[Work to complete] All lines that hold the string "pixels" should be copied. Find them in the listing below.

[Records for this task]
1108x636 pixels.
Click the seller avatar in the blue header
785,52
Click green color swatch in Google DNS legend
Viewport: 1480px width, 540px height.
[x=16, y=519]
...
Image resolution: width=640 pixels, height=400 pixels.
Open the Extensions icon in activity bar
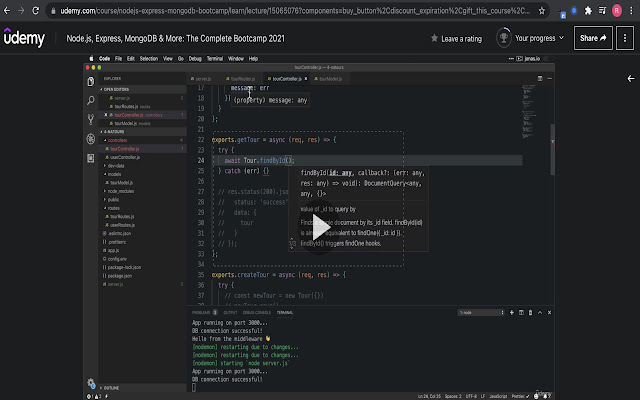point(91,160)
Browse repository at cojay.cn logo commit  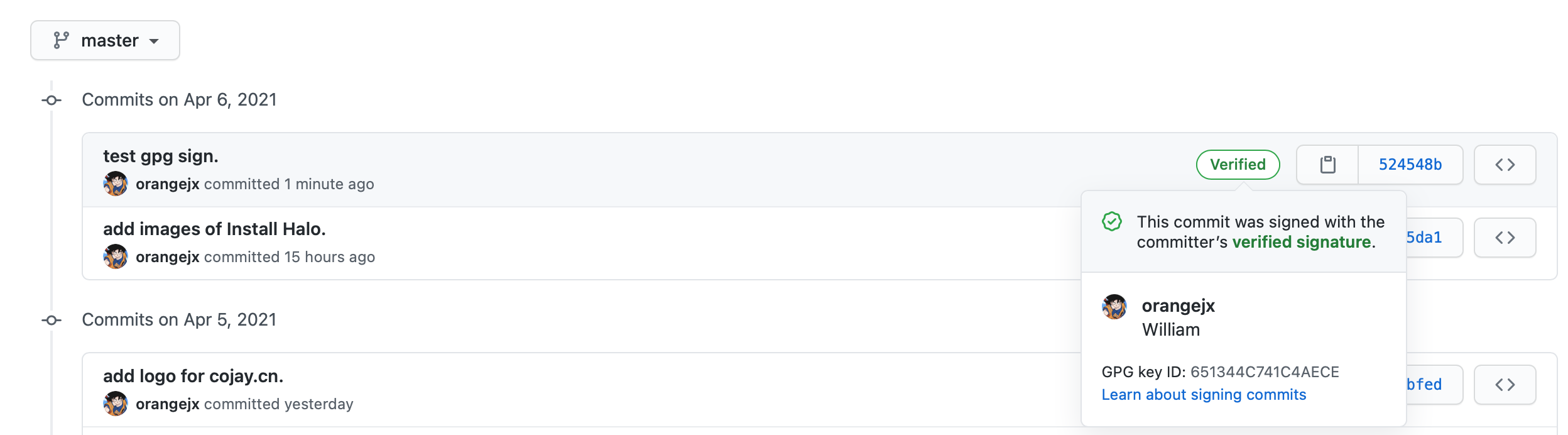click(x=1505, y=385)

[Output below]
1108x636 pixels.
Image resolution: width=640 pixels, height=400 pixels.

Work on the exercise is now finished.